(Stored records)
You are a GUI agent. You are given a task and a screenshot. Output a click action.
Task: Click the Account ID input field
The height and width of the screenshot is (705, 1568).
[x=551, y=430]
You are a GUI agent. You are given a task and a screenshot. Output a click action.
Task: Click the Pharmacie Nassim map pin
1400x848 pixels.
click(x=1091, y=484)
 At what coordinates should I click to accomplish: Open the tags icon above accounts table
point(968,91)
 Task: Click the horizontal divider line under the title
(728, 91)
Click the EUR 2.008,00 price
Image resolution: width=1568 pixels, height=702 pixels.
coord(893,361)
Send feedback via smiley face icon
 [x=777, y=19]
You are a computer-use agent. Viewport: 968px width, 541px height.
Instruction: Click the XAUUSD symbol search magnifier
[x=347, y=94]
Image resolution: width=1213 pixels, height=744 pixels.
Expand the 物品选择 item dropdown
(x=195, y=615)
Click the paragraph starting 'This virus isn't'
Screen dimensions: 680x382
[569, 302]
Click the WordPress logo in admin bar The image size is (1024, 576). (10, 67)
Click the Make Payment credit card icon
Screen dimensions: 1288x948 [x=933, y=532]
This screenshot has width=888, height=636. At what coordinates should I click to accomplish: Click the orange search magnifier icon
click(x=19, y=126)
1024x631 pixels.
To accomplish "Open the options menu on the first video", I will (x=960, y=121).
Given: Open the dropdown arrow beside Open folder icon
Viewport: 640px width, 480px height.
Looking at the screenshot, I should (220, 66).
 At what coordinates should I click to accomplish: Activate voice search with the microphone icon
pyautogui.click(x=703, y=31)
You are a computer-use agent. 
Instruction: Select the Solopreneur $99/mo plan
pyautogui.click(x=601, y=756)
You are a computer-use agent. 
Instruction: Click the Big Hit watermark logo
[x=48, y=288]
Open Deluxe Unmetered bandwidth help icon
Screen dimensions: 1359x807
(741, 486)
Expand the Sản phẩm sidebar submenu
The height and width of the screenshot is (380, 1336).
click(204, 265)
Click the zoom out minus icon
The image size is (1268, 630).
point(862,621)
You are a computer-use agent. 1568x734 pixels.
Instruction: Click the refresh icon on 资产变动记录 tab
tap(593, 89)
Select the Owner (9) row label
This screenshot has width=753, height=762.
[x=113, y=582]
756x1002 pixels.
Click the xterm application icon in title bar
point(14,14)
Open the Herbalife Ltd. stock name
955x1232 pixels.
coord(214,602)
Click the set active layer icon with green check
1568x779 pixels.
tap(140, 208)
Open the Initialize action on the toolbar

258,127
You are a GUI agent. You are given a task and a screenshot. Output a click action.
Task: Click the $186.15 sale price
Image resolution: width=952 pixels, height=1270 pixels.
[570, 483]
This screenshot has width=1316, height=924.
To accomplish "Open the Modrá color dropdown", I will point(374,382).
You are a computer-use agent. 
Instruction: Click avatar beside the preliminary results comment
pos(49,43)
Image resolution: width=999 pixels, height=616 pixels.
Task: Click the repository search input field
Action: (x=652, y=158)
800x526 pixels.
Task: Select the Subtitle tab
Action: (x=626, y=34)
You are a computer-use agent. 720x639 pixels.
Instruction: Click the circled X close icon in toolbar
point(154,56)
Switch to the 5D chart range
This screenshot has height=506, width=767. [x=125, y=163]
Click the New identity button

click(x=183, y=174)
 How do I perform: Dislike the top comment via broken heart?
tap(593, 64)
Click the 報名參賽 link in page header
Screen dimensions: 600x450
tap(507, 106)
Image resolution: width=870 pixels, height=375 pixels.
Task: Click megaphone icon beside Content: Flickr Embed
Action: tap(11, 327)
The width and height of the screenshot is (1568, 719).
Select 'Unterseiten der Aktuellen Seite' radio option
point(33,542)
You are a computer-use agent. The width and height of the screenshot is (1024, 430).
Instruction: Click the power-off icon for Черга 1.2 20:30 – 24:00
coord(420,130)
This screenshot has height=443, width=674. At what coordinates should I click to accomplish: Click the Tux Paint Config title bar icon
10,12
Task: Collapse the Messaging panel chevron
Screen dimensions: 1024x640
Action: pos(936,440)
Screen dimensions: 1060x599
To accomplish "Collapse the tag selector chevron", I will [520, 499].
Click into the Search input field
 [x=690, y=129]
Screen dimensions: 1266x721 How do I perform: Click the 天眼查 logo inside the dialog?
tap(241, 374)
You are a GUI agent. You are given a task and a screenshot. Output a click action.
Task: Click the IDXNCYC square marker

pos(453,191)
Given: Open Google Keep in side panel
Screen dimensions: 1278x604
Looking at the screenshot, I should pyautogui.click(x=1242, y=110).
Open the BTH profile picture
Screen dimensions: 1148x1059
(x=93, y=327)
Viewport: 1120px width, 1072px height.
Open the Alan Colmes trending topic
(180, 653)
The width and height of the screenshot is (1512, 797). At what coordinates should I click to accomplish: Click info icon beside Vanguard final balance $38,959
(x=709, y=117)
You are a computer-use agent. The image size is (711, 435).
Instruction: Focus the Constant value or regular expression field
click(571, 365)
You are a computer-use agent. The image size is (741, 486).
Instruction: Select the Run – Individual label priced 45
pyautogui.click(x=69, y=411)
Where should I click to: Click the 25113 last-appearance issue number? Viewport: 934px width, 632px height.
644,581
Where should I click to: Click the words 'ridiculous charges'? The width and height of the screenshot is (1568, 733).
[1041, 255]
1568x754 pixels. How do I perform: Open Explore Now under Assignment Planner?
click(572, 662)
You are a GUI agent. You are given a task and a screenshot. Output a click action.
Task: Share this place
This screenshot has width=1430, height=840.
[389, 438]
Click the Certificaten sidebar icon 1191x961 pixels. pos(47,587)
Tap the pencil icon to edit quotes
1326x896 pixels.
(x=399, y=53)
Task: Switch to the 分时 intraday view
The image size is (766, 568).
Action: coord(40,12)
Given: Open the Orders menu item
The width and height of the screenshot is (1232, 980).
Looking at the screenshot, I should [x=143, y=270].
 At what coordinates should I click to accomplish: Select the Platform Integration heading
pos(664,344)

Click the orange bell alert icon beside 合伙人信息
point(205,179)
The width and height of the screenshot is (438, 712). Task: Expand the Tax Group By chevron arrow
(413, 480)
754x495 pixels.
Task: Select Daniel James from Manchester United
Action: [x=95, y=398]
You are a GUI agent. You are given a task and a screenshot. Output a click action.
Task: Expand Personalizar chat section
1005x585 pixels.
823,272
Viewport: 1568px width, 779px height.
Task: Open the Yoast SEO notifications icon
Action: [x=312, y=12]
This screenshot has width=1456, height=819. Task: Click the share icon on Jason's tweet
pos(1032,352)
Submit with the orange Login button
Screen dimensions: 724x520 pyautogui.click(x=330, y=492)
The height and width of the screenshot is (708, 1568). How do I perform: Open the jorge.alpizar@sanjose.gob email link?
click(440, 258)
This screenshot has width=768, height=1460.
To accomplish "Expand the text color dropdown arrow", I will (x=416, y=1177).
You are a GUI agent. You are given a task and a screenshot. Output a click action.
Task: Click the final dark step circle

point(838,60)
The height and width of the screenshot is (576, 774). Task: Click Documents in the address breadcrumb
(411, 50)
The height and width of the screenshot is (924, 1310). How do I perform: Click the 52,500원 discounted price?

• GOAL OF THE EXERCISE:
Return the records in full. Omit nothing.

• REPLY:
You are a GUI agent. You are given a task and a screenshot. Output a click action.
Task: Click the Account ID input field
The height and width of the screenshot is (705, 1568).
[x=551, y=430]
You are a GUI agent. You are given a task and a screenshot. Output a click action.
Task: Click the Pharmacie Nassim map pin
1400x848 pixels.
click(x=1091, y=484)
 At what coordinates should I click to accomplish: Open the tags icon above accounts table
point(968,91)
 Task: Click the horizontal divider line under the title
(728, 91)
Click the EUR 2.008,00 price
Image resolution: width=1568 pixels, height=702 pixels.
coord(893,361)
Send feedback via smiley face icon
 [x=777, y=19]
You are a computer-use agent. Viewport: 968px width, 541px height.
Instruction: Click the XAUUSD symbol search magnifier
[x=347, y=94]
Image resolution: width=1213 pixels, height=744 pixels.
Expand the 物品选择 item dropdown
(x=195, y=615)
Click the paragraph starting 'This virus isn't'
Screen dimensions: 680x382
[569, 302]
Click the WordPress logo in admin bar The image size is (1024, 576). (10, 67)
Click the Make Payment credit card icon
Screen dimensions: 1288x948 [x=933, y=532]
This screenshot has width=888, height=636. At what coordinates should I click to accomplish: Click the orange search magnifier icon
click(x=19, y=126)
1024x631 pixels.
To accomplish "Open the options menu on the first video", I will (x=960, y=121).
Given: Open the dropdown arrow beside Open folder icon
Viewport: 640px width, 480px height.
Looking at the screenshot, I should (220, 66).
 At what coordinates should I click to accomplish: Activate voice search with the microphone icon
pyautogui.click(x=703, y=31)
You are a computer-use agent. 
Instruction: Select the Solopreneur $99/mo plan
pyautogui.click(x=601, y=756)
You are a computer-use agent. 
Instruction: Click the Big Hit watermark logo
[x=48, y=288]
Open Deluxe Unmetered bandwidth help icon
Screen dimensions: 1359x807
(741, 486)
Expand the Sản phẩm sidebar submenu
The height and width of the screenshot is (380, 1336).
click(204, 265)
Click the zoom out minus icon
The image size is (1268, 630).
point(862,621)
You are a computer-use agent. 1568x734 pixels.
Instruction: Click the refresh icon on 资产变动记录 tab
tap(593, 89)
Select the Owner (9) row label
This screenshot has width=753, height=762.
[x=113, y=582]
756x1002 pixels.
Click the xterm application icon in title bar
point(14,14)
Open the Herbalife Ltd. stock name
955x1232 pixels.
coord(214,602)
Click the set active layer icon with green check
1568x779 pixels.
tap(140, 208)
Open the Initialize action on the toolbar

258,127
You are a GUI agent. You are given a task and a screenshot. Output a click action.
Task: Click the $186.15 sale price
Image resolution: width=952 pixels, height=1270 pixels.
[570, 483]
This screenshot has width=1316, height=924.
To accomplish "Open the Modrá color dropdown", I will point(374,382).
You are a computer-use agent. 
Instruction: Click avatar beside the preliminary results comment
pos(49,43)
Image resolution: width=999 pixels, height=616 pixels.
Task: Click the repository search input field
Action: (x=652, y=158)
800x526 pixels.
Task: Select the Subtitle tab
Action: (x=626, y=34)
You are a computer-use agent. 720x639 pixels.
Instruction: Click the circled X close icon in toolbar
point(154,56)
Switch to the 5D chart range
This screenshot has height=506, width=767. [x=125, y=163]
Click the New identity button

click(x=183, y=174)
 How do I perform: Dislike the top comment via broken heart?
tap(593, 64)
Click the 報名參賽 link in page header
Screen dimensions: 600x450
tap(507, 106)
Image resolution: width=870 pixels, height=375 pixels.
Task: Click megaphone icon beside Content: Flickr Embed
Action: tap(11, 327)
The width and height of the screenshot is (1568, 719).
Select 'Unterseiten der Aktuellen Seite' radio option
point(33,542)
You are a computer-use agent. The width and height of the screenshot is (1024, 430).
Instruction: Click the power-off icon for Черга 1.2 20:30 – 24:00
coord(420,130)
This screenshot has height=443, width=674. At what coordinates should I click to accomplish: Click the Tux Paint Config title bar icon
10,12
Task: Collapse the Messaging panel chevron
Screen dimensions: 1024x640
Action: pos(936,440)
Screen dimensions: 1060x599
To accomplish "Collapse the tag selector chevron", I will [520, 499].
Click into the Search input field
 [x=690, y=129]
Screen dimensions: 1266x721 How do I perform: Click the 天眼查 logo inside the dialog?
tap(241, 374)
You are a GUI agent. You are given a task and a screenshot. Output a click action.
Task: Click the IDXNCYC square marker

pos(453,191)
Given: Open Google Keep in side panel
Screen dimensions: 1278x604
Looking at the screenshot, I should pyautogui.click(x=1242, y=110).
Open the BTH profile picture
Screen dimensions: 1148x1059
(x=93, y=327)
Viewport: 1120px width, 1072px height.
Open the Alan Colmes trending topic
(180, 653)
The width and height of the screenshot is (1512, 797). At what coordinates should I click to accomplish: Click info icon beside Vanguard final balance $38,959
(x=709, y=117)
You are a computer-use agent. The image size is (711, 435).
Instruction: Focus the Constant value or regular expression field
click(571, 365)
You are a computer-use agent. The image size is (741, 486).
Instruction: Select the Run – Individual label priced 45
pyautogui.click(x=69, y=411)
Where should I click to: Click the 25113 last-appearance issue number? Viewport: 934px width, 632px height.
644,581
Where should I click to: Click the words 'ridiculous charges'? The width and height of the screenshot is (1568, 733).
[1041, 255]
1568x754 pixels. How do I perform: Open Explore Now under Assignment Planner?
click(572, 662)
You are a GUI agent. You are given a task and a screenshot. Output a click action.
Task: Share this place
This screenshot has width=1430, height=840.
[389, 438]
Click the Certificaten sidebar icon 1191x961 pixels. pos(47,587)
Tap the pencil icon to edit quotes
1326x896 pixels.
(x=399, y=53)
Task: Switch to the 分时 intraday view
The image size is (766, 568).
Action: coord(40,12)
Given: Open the Orders menu item
The width and height of the screenshot is (1232, 980).
Looking at the screenshot, I should [x=143, y=270].
 At what coordinates should I click to accomplish: Select the Platform Integration heading
pos(664,344)

Click the orange bell alert icon beside 合伙人信息
point(205,179)
The width and height of the screenshot is (438, 712). Task: Expand the Tax Group By chevron arrow
(413, 480)
754x495 pixels.
Task: Select Daniel James from Manchester United
Action: [x=95, y=398]
You are a GUI agent. You are given a task and a screenshot. Output a click action.
Task: Expand Personalizar chat section
1005x585 pixels.
823,272
Viewport: 1568px width, 779px height.
Task: Open the Yoast SEO notifications icon
Action: [x=312, y=12]
This screenshot has width=1456, height=819. Task: Click the share icon on Jason's tweet
pos(1032,352)
Submit with the orange Login button
Screen dimensions: 724x520 pyautogui.click(x=330, y=492)
The height and width of the screenshot is (708, 1568). How do I perform: Open the jorge.alpizar@sanjose.gob email link?
click(440, 258)
This screenshot has width=768, height=1460.
To accomplish "Expand the text color dropdown arrow", I will (x=416, y=1177).
You are a GUI agent. You are given a task and a screenshot. Output a click action.
Task: Click the final dark step circle

point(838,60)
The height and width of the screenshot is (576, 774). Task: Click Documents in the address breadcrumb
(411, 50)
The height and width of the screenshot is (924, 1310). How do I perform: Click the 52,500원 discounted price?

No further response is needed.